_WORK INSTRUCTIONS:_ For each line in the data below, write an exact copy.

_DATA EXTRACT:_
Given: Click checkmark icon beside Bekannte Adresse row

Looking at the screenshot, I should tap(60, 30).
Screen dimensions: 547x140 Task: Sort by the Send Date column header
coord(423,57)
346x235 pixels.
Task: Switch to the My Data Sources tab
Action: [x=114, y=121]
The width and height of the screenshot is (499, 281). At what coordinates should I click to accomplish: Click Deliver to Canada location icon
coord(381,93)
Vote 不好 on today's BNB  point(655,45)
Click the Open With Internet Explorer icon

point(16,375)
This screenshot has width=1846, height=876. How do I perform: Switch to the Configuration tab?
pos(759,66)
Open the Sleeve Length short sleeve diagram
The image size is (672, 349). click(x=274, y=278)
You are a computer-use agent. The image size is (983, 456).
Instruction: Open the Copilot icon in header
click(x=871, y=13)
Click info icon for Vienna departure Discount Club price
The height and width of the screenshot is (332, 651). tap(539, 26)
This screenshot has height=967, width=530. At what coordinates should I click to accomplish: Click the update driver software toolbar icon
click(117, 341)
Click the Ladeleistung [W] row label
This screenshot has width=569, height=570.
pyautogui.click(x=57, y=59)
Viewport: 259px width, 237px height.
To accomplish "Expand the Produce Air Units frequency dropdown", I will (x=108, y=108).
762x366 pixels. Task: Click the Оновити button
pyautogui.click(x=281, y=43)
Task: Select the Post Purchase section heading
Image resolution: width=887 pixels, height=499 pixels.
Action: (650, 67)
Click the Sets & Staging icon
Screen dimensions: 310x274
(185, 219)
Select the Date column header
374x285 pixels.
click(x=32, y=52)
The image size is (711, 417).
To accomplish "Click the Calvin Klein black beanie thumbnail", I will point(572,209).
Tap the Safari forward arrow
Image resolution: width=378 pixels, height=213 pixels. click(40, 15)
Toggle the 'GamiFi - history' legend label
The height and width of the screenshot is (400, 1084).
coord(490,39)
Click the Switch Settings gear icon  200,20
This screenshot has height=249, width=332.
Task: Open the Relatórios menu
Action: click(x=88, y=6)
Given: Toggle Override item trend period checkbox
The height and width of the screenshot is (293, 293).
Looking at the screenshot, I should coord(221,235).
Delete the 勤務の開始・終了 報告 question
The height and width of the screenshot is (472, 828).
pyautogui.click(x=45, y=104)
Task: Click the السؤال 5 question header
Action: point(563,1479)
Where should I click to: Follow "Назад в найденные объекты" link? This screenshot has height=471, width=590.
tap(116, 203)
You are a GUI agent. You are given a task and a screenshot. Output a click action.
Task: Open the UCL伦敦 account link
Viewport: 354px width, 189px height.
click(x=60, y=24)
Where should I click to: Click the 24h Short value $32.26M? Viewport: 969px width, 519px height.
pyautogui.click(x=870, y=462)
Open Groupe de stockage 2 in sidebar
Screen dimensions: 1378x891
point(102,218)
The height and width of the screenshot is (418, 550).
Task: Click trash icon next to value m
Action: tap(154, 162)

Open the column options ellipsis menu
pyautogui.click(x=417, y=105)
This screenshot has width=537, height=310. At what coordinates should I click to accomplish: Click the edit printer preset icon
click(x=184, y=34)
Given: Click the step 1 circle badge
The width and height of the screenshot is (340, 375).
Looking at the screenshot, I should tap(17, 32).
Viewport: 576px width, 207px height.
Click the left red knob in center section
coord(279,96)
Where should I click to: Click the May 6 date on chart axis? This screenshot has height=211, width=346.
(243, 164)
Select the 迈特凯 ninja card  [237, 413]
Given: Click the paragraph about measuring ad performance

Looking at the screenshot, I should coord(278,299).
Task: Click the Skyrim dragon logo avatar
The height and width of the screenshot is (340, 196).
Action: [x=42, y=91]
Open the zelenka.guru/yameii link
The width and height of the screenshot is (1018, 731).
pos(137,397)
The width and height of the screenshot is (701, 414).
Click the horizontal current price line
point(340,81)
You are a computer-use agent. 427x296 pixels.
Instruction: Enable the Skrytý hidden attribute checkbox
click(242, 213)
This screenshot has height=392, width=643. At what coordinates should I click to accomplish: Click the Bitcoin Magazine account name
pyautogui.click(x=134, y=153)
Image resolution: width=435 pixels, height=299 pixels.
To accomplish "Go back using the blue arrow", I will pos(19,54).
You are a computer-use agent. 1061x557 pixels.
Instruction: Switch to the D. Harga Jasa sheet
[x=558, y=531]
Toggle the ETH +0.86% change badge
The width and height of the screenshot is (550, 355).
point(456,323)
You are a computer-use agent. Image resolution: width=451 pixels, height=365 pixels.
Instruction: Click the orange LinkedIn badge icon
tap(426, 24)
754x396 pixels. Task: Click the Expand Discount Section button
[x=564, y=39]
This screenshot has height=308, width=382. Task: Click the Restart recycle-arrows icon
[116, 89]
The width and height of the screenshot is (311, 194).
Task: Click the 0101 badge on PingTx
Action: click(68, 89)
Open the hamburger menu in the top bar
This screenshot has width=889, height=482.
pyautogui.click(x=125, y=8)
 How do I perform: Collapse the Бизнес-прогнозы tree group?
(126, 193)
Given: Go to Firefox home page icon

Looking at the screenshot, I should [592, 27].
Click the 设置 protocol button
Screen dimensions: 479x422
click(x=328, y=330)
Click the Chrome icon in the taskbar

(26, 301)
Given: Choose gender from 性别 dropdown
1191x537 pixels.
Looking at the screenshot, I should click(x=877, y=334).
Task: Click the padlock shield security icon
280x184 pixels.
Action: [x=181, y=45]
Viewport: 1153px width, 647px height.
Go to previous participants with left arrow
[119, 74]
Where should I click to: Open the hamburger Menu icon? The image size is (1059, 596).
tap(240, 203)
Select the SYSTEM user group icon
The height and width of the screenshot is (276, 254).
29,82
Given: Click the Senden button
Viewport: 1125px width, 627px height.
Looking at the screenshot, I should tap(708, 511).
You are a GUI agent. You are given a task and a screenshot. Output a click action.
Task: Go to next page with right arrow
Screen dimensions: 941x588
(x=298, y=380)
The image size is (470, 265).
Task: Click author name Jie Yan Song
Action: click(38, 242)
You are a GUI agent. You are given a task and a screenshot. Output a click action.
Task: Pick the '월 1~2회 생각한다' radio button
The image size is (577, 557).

_ANSWER AREA:_
Given: Click checkmark icon beside Bekannte Adresse row

Looking at the screenshot, I should tap(60, 30).
Screen dimensions: 547x140 Task: Sort by the Send Date column header
coord(423,57)
346x235 pixels.
Task: Switch to the My Data Sources tab
Action: [x=114, y=121]
The width and height of the screenshot is (499, 281). At what coordinates should I click to accomplish: Click Deliver to Canada location icon
coord(381,93)
Vote 不好 on today's BNB  point(655,45)
Click the Open With Internet Explorer icon

point(16,375)
This screenshot has width=1846, height=876. How do I perform: Switch to the Configuration tab?
pos(759,66)
Open the Sleeve Length short sleeve diagram
The image size is (672, 349). click(x=274, y=278)
You are a computer-use agent. The image size is (983, 456).
Instruction: Open the Copilot icon in header
click(x=871, y=13)
Click info icon for Vienna departure Discount Club price
The height and width of the screenshot is (332, 651). tap(539, 26)
This screenshot has height=967, width=530. At what coordinates should I click to accomplish: Click the update driver software toolbar icon
click(117, 341)
Click the Ladeleistung [W] row label
This screenshot has width=569, height=570.
pyautogui.click(x=57, y=59)
Viewport: 259px width, 237px height.
To accomplish "Expand the Produce Air Units frequency dropdown", I will (x=108, y=108).
762x366 pixels. Task: Click the Оновити button
pyautogui.click(x=281, y=43)
Task: Select the Post Purchase section heading
Image resolution: width=887 pixels, height=499 pixels.
Action: (650, 67)
Click the Sets & Staging icon
Screen dimensions: 310x274
(185, 219)
Select the Date column header
374x285 pixels.
click(x=32, y=52)
The image size is (711, 417).
To accomplish "Click the Calvin Klein black beanie thumbnail", I will point(572,209).
Tap the Safari forward arrow
Image resolution: width=378 pixels, height=213 pixels. click(40, 15)
Toggle the 'GamiFi - history' legend label
The height and width of the screenshot is (400, 1084).
coord(490,39)
Click the Switch Settings gear icon  200,20
This screenshot has height=249, width=332.
Task: Open the Relatórios menu
Action: click(x=88, y=6)
Given: Toggle Override item trend period checkbox
The height and width of the screenshot is (293, 293).
Looking at the screenshot, I should coord(221,235).
Delete the 勤務の開始・終了 報告 question
The height and width of the screenshot is (472, 828).
pyautogui.click(x=45, y=104)
Task: Click the السؤال 5 question header
Action: point(563,1479)
Where should I click to: Follow "Назад в найденные объекты" link? This screenshot has height=471, width=590.
tap(116, 203)
You are a GUI agent. You are given a task and a screenshot. Output a click action.
Task: Open the UCL伦敦 account link
Viewport: 354px width, 189px height.
click(x=60, y=24)
Where should I click to: Click the 24h Short value $32.26M? Viewport: 969px width, 519px height.
pyautogui.click(x=870, y=462)
Open Groupe de stockage 2 in sidebar
Screen dimensions: 1378x891
point(102,218)
The height and width of the screenshot is (418, 550).
Task: Click trash icon next to value m
Action: tap(154, 162)

Open the column options ellipsis menu
pyautogui.click(x=417, y=105)
This screenshot has width=537, height=310. At what coordinates should I click to accomplish: Click the edit printer preset icon
click(x=184, y=34)
Given: Click the step 1 circle badge
The width and height of the screenshot is (340, 375).
Looking at the screenshot, I should tap(17, 32).
Viewport: 576px width, 207px height.
Click the left red knob in center section
coord(279,96)
Where should I click to: Click the May 6 date on chart axis? This screenshot has height=211, width=346.
(243, 164)
Select the 迈特凯 ninja card  [237, 413]
Given: Click the paragraph about measuring ad performance

Looking at the screenshot, I should coord(278,299).
Task: Click the Skyrim dragon logo avatar
The height and width of the screenshot is (340, 196).
Action: [x=42, y=91]
Open the zelenka.guru/yameii link
The width and height of the screenshot is (1018, 731).
pos(137,397)
The width and height of the screenshot is (701, 414).
Click the horizontal current price line
point(340,81)
You are a computer-use agent. 427x296 pixels.
Instruction: Enable the Skrytý hidden attribute checkbox
click(242, 213)
This screenshot has height=392, width=643. At what coordinates should I click to accomplish: Click the Bitcoin Magazine account name
pyautogui.click(x=134, y=153)
Image resolution: width=435 pixels, height=299 pixels.
To accomplish "Go back using the blue arrow", I will pos(19,54).
You are a computer-use agent. 1061x557 pixels.
Instruction: Switch to the D. Harga Jasa sheet
[x=558, y=531]
Toggle the ETH +0.86% change badge
The width and height of the screenshot is (550, 355).
point(456,323)
You are a computer-use agent. Image resolution: width=451 pixels, height=365 pixels.
Instruction: Click the orange LinkedIn badge icon
tap(426, 24)
754x396 pixels. Task: Click the Expand Discount Section button
[x=564, y=39]
This screenshot has height=308, width=382. Task: Click the Restart recycle-arrows icon
[116, 89]
The width and height of the screenshot is (311, 194).
Task: Click the 0101 badge on PingTx
Action: click(68, 89)
Open the hamburger menu in the top bar
This screenshot has width=889, height=482.
pyautogui.click(x=125, y=8)
 How do I perform: Collapse the Бизнес-прогнозы tree group?
(126, 193)
Given: Go to Firefox home page icon

Looking at the screenshot, I should [592, 27].
Click the 设置 protocol button
Screen dimensions: 479x422
click(x=328, y=330)
Click the Chrome icon in the taskbar

(26, 301)
Given: Choose gender from 性别 dropdown
1191x537 pixels.
Looking at the screenshot, I should click(x=877, y=334).
Task: Click the padlock shield security icon
280x184 pixels.
Action: [x=181, y=45]
Viewport: 1153px width, 647px height.
Go to previous participants with left arrow
[119, 74]
Where should I click to: Open the hamburger Menu icon? The image size is (1059, 596).
tap(240, 203)
Select the SYSTEM user group icon
The height and width of the screenshot is (276, 254).
29,82
Given: Click the Senden button
Viewport: 1125px width, 627px height.
Looking at the screenshot, I should tap(708, 511).
You are a GUI agent. You are given a task and a screenshot. Output a click action.
Task: Go to next page with right arrow
Screen dimensions: 941x588
(x=298, y=380)
The image size is (470, 265).
Task: Click author name Jie Yan Song
Action: click(38, 242)
You are a GUI agent. You are given a task and a screenshot. Output a click action.
Task: Pick the '월 1~2회 생각한다' radio button
The image size is (577, 557).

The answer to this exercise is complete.